(WHAT THE TASK ASKS): Summarize the forum thread below in two sentences.

───── SOURCE TEXT ─────

I am new to stack overflow and couldn't find an answer to my question. I would really appreciate any input!
I have a dataset that I am tidying. I want to recode a variable with 202 columns into a table with binary values. It is from a "check all that apply" survey. The output from the survey looks like this:
Participant Language
1 'English|French'
2 'English'
3 'Spanish|French'
4 'English|Spanish'
5 'French'
The variables output has languages separated by '|' so can't do a table here. I'm wanting the result to look like this:
| Participant | English | French | Spanish |
|---|---|---|---|
| 1 | 1 | 1 | 0 |
| 2 | 1 | 0 | 0 |
| 3 | 0 | 1 | 1 |
| 4 | 1 | 0 | 1 |
| 5 | 0 | 1 | 0 |
I'm not sure how to do this without using '''ifelse''' and creating '''or''' arguments for each possible combination of languages. I would really appreciate any tips!
Note: the actual dataset is not focused on language, but the format is the same. There are far more than 3 choices so I am hoping to find an efficient way to do this
CodePudding user response:
With tidyverse you could try the following. With separate_rows you can add rows for each language. Then, add a temporary column to indicate 1 when language is present for the participant. Finally, pivot_wider would put result into the desired format.
library(tidyverse)
df %>%
separate_rows(Language) %>%
mutate(Present = 1) %>%
pivot_wider(id_cols = Participant,
names_from = Language,
values_from = Present,
values_fill = 0)
Output
Participant English French Spanish
<int> <dbl> <dbl> <dbl>
1 1 1 1 0
2 2 1 0 0
3 3 0 1 1
4 4 1 0 1
5 5 0 1 0
CodePudding user response:
You will need to define the columns you want first. You can either do this manually:
cols <- c("English", "French", "Spanish")

───── ITEMS ─────

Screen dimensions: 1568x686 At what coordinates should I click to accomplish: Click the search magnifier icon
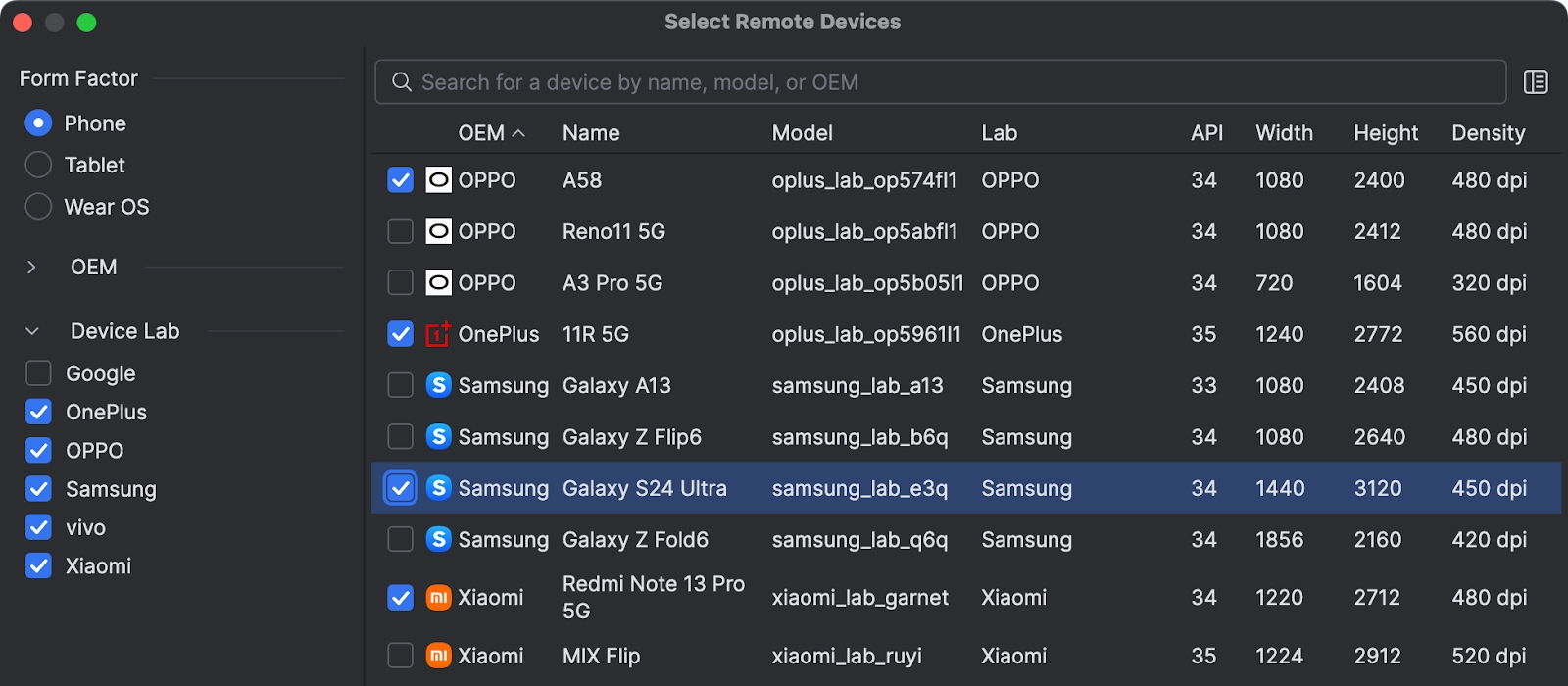pyautogui.click(x=402, y=82)
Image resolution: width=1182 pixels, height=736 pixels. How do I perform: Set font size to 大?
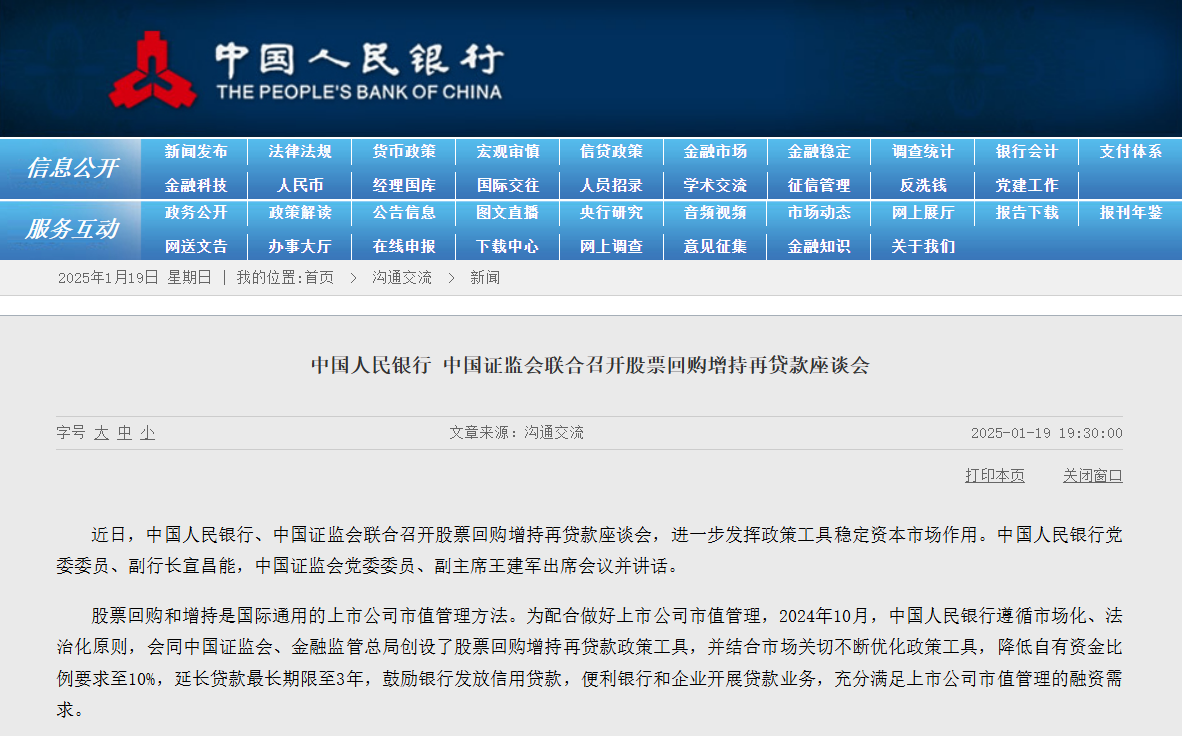pyautogui.click(x=104, y=433)
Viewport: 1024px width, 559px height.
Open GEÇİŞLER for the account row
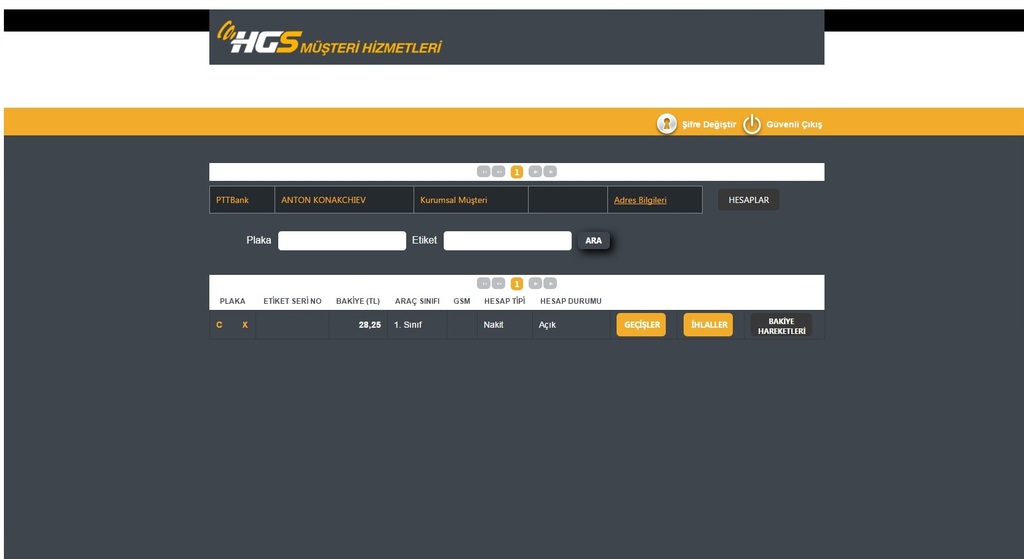[641, 325]
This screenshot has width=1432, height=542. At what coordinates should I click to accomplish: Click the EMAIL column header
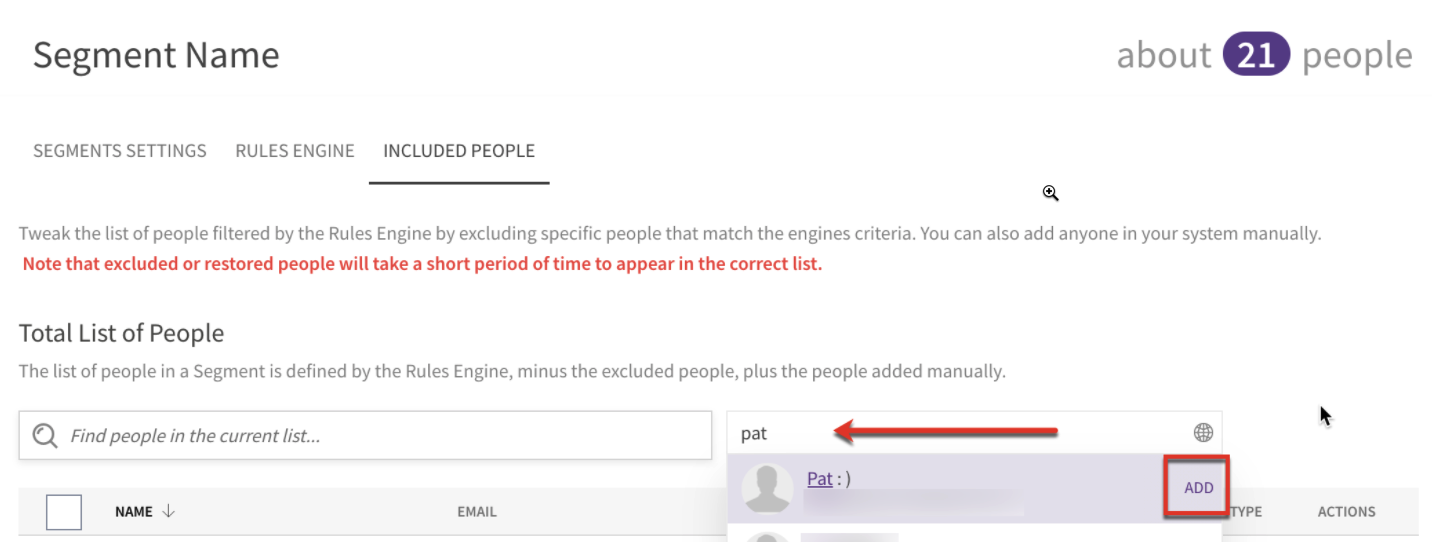[477, 512]
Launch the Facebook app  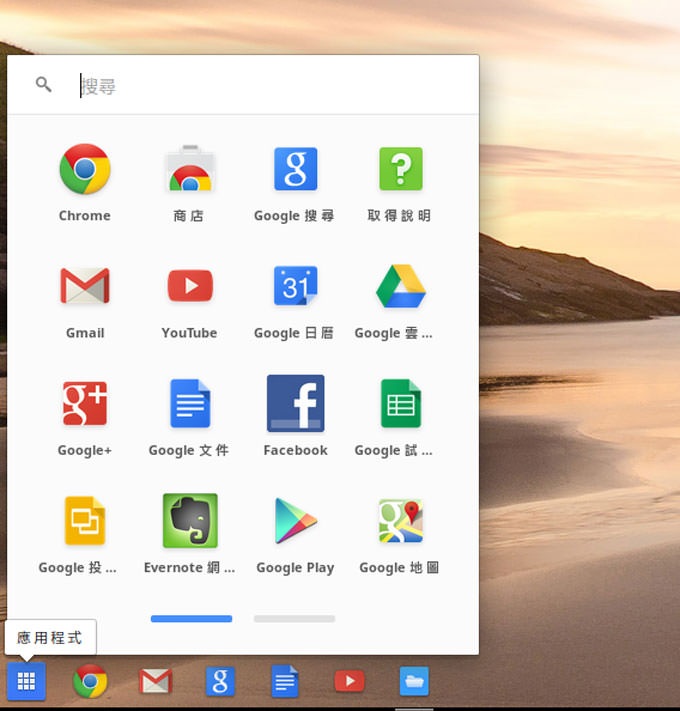pyautogui.click(x=295, y=404)
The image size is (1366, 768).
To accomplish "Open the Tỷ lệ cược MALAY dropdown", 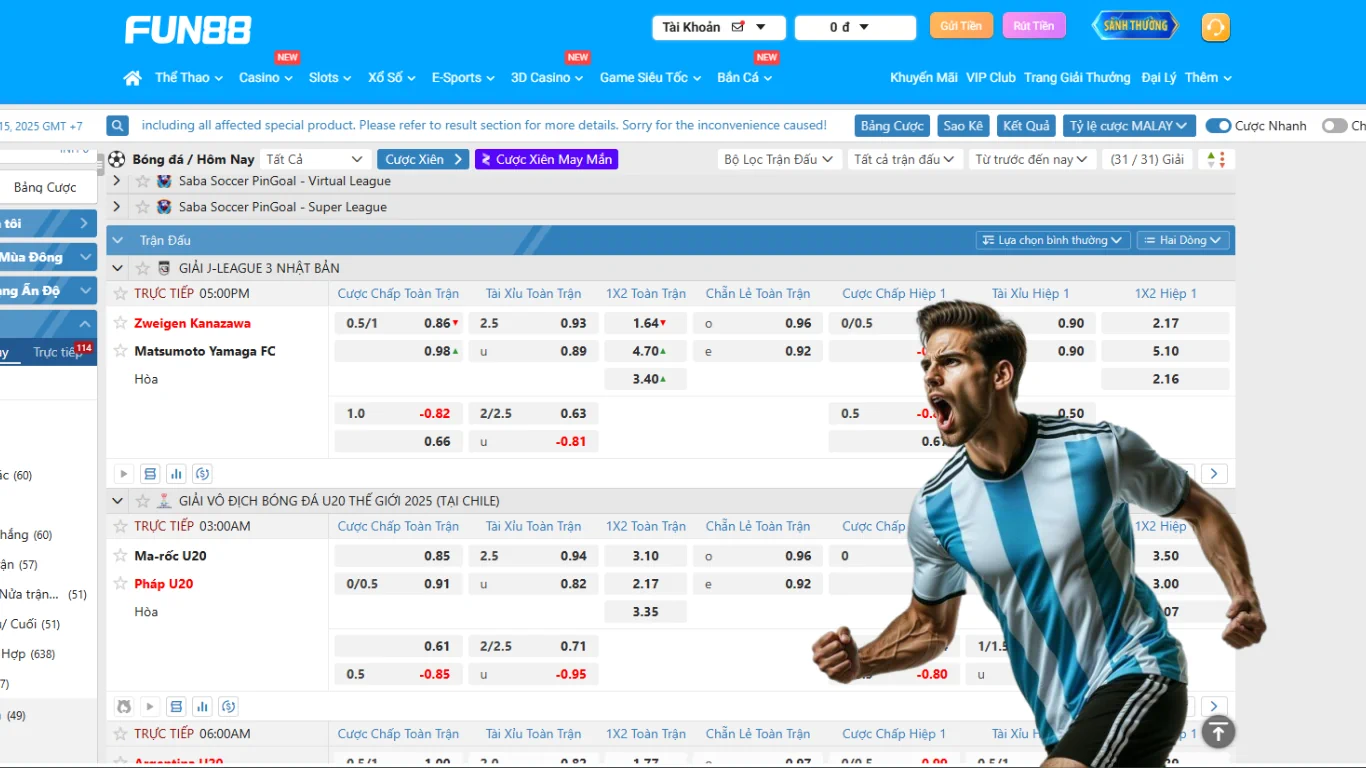I will 1129,126.
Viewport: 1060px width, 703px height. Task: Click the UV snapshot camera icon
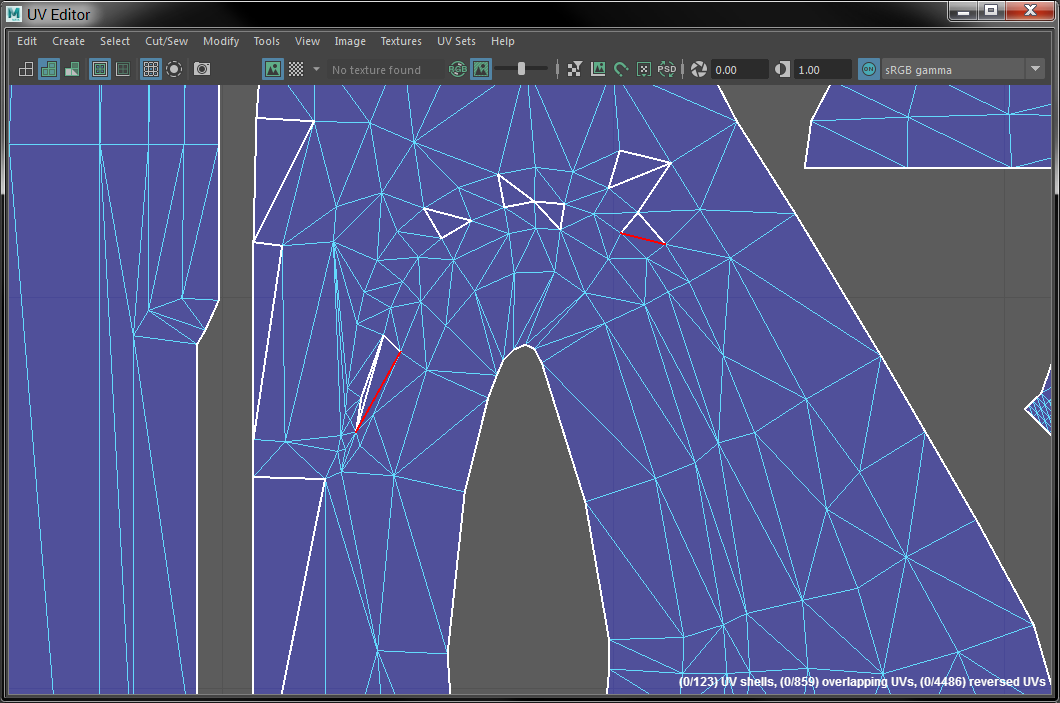click(x=202, y=69)
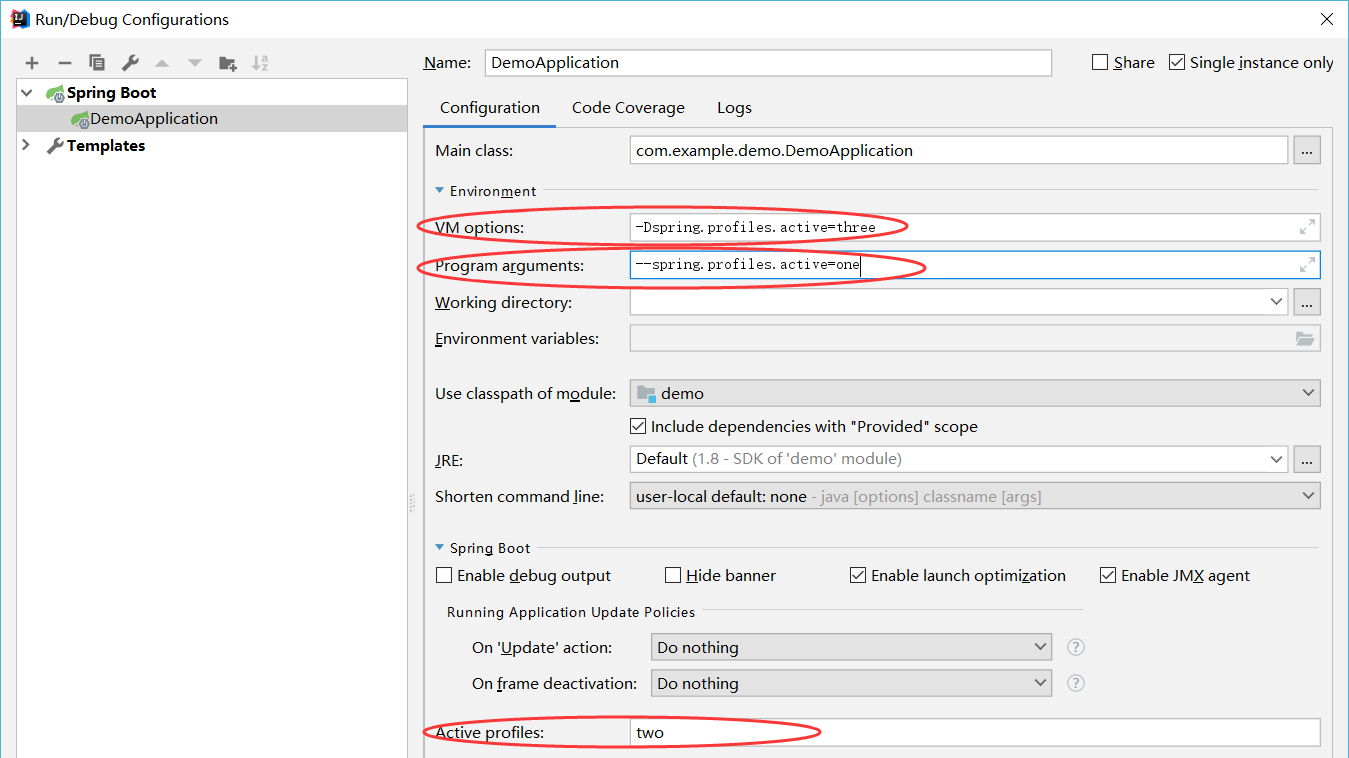Image resolution: width=1349 pixels, height=758 pixels.
Task: Expand the Templates tree node
Action: tap(26, 146)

─────

(ANSWER TO THE PROBLEM): A user wants to turn a survey variable from a "check all that apply" question, where the choices are separated by '|', into a table with one binary column per choice, without writing ifelse conditions for every possible combination. One reply suggests a tidyverse approach: split the values into separate rows with separate_rows, add a temporary column set to 1, and reshape the result with pivot_wider, filling missing values with 0.